R&D work is progressing in an orderly manner, and the business plan exhibition reflects confidence in growth. 1) The company's expense ratio was +1.04ppt to 16.06% year-on-year in 2023, of which the R&D expenditure ratio was +0.63ppt to 5.74% year-on-year. In 2023, the company's R&D work progressed in an orderly manner, becoming the overall payload unit in the satellite field. Space long-life laser communication technology realized orbital applications, and unmanned helicopters and unmanned carrier-based aircraft achieved many technological breakthroughs. 2) The company plans to achieve revenue of 20.5 billion yuan in 2024, an increase of 9.5% over 2023, reflecting the company's confidence in steady growth. 3) The company's cash flow from operating activities in 2023 was 1.02 billion yuan, and the net outflow was narrower than in '22 - 1,377 billion yuan.
Multiple initiatives strengthen industrial advantages, leading aerospace electronics companies may benefit from the acceleration of reforms. 1) The company completed targeted increases in 2023, raising 4.116 billion yuan for industrial capacity building; completed the capital increase of Nanjing Falcon Company to materialize the operation of the energy power system business; and Aerospace Feihong achieved general drone business control and transfer. We believe that the company's multiple mergers are expected to strengthen the company's industrial capabilities and leading edge in the fields of aerospace, unmanned equipment, inertial navigation, etc., and inject long-term growth momentum into the company. 2) The company announced in November 2023 that it intends to list and transfer 51% of Aerospace Electrician's shares to optimize or accelerate asset integration.
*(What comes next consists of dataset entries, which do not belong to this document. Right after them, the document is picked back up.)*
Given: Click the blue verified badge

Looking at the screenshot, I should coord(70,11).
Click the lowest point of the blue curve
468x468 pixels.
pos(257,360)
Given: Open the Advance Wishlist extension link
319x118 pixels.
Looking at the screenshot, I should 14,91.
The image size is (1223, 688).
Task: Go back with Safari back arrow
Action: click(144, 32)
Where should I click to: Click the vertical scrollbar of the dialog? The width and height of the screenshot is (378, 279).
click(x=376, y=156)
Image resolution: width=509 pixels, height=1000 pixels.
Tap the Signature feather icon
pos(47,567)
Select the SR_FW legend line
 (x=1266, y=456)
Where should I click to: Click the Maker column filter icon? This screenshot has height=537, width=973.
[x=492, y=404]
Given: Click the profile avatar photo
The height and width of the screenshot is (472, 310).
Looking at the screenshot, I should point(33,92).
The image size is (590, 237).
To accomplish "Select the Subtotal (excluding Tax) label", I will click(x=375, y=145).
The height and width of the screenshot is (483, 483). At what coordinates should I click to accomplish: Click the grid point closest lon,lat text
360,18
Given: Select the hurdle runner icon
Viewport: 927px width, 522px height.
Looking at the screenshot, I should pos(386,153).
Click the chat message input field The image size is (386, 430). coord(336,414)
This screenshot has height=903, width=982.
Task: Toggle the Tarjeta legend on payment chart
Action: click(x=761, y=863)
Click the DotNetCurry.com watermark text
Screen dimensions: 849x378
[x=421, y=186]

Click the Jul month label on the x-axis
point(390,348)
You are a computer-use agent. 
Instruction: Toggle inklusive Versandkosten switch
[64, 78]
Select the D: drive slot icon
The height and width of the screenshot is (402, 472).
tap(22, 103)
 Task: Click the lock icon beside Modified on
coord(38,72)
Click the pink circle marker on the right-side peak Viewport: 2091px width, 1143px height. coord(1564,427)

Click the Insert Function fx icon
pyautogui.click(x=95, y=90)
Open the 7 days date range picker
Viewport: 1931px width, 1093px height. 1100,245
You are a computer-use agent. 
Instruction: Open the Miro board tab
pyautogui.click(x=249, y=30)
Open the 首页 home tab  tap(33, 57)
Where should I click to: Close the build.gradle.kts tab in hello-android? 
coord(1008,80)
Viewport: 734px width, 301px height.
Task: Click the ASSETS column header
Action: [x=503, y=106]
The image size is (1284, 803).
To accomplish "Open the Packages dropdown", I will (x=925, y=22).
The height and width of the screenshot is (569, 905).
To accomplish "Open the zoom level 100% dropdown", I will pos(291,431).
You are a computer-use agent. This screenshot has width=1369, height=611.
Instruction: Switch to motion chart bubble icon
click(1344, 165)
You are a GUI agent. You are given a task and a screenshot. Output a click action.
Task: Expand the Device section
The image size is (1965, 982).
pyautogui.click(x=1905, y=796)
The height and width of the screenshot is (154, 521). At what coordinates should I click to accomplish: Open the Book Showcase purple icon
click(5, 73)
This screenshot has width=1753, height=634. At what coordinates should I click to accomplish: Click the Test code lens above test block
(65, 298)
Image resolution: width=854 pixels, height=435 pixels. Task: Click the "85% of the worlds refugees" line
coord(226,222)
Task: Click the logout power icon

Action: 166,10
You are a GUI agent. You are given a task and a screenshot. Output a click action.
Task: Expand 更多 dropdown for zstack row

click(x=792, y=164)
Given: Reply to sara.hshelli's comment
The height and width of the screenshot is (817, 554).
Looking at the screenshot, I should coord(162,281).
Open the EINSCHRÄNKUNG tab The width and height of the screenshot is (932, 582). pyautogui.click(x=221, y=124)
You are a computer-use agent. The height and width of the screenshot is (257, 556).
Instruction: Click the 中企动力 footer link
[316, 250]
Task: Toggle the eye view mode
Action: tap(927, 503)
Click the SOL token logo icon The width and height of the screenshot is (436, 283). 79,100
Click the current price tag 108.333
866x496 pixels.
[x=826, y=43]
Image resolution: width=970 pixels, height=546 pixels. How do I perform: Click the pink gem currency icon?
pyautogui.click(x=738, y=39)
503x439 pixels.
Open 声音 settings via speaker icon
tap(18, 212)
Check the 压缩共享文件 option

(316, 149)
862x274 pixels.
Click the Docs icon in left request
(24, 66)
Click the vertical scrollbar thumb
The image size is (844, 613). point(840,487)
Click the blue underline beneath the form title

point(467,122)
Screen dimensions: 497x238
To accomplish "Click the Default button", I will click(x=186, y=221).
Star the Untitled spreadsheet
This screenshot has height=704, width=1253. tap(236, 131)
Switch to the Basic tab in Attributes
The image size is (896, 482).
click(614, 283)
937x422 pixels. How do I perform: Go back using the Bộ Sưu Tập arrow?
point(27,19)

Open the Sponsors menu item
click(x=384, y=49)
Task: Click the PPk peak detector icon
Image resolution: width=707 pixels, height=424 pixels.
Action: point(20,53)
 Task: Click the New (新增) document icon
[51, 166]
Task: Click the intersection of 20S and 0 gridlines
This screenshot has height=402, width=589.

We believe that the company is an important asset listing platform for the Aerospace Science and Technology Group. In the context of the State Assets Administration Commission continuing to push central enterprises to consolidate the company's quality improvement, the acceleration of state-owned enterprise reform is expected to help improve the company's asset quality and operating efficiency.
Profit forecasting and valuation
Considering the pace of release of the company's downstream demand, we lowered the company's net profit forecast for 2024 by 17.0% to 703 million yuan, and first introduced a net profit forecast of 851 million yuan for 2025. The current stock price corresponds to 32.3/26.7x P/E for 2024/2025. We maintain the outperforming industry rating. Considering the company's leading edge in the aerospace electronics and unmanned equipment industry, the target price remained unchanged at 9.01 yuan, corresponding to 42.3/34.9x P/E in 2024/2025, with a potential increase of 31%.
risks
The construction of fund-raising projects falls short of expected risks; downstream demand falls short of expected risks; market competition increases the risk.